By | Devdutt Pattanaik | Indian Author
Arthashastra, or economics, is today linked with Chanakya, even though he himself claims his knowledge to have come down from Shukra, the guru of Asuras, and Brihaspati, the guru of Devas. Since Chanakya eclipses Shukra and Brihaspati, arthashastra has become more statecraft, or dharmashastra, than economics.
When we study the mythology of these gurus of heaven and netherworld we realise they conducted yagna for their patrons. Yagna grants success to Devas and Asuras. It enables Devas to live in Swarga, located above the sky, and Asuras to live in Hiranyapura, located under the earth.
One who conducts the yagna, the Yajaman, gives what he has as Svaha hoping to get what he wants as Tathastu. This is the fundamental principle of economics: to use what you have to get what you want. Invest to get return on investment. Yagna, the ancient Hindu ritual, is thus more to do with economics and market, than spirituality. To do dharma, is to do yagna: give goods and services in exchange for money. Adharma is when goods and services are taken by force; this is exploitation.

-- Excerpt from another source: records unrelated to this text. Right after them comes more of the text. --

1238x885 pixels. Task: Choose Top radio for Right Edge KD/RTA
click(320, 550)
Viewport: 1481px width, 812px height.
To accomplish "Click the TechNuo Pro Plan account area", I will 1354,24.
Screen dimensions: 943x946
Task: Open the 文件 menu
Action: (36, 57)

Thus Hinduism speaks of ethics and economics in the same breath as it speaks of governance. We don’t study Hinduism or yagna in this way. We are not taught Vedas in this way. We prefer associating Vedas and yagna and Hinduism with magic and supernatural power, like auras and energy fields, fortunebestowing and misfortune-averting grace and talismans. Or spiritual ideas about otherworldliness. We find these in temples and gurudoms. We cannot accept that these texts were helping regular people with regular issues of life. Rishis by promoting yagna were promoting exchange and trade, which is the hallmark of civilised conduct, over stealing and plunder, which was seen as behaviour of savages and barbarians, who were deemed Rakshasas.
Flowers offered in temples remind us of yagna. How do flowers attract bees? They provide nectar, the nectar which the bees want for making honey. In other words, they give something to get something. Why do they want to attract the bees? They use the bees for pollination, for flowers to transform into fruits. If plants fail to pollinate, they will not turn into fruit, so for their growth they need bees. They don’t grab bees or trick bees. They give something in exchange. This exchange is yagna.
In dharma, the sewage cleaner is treated like a Devata, given due respect and fair payment. When we treat him as untouchable and deny him fair wages and protective gear, it is adharma. In dharma, every service-provider, whether politician, or bureaucrat or businessman or a member of the hospitality or health services, has to be given respect of a Devata, as they are invoked to satisfy the wishes and desires of the Yajaman.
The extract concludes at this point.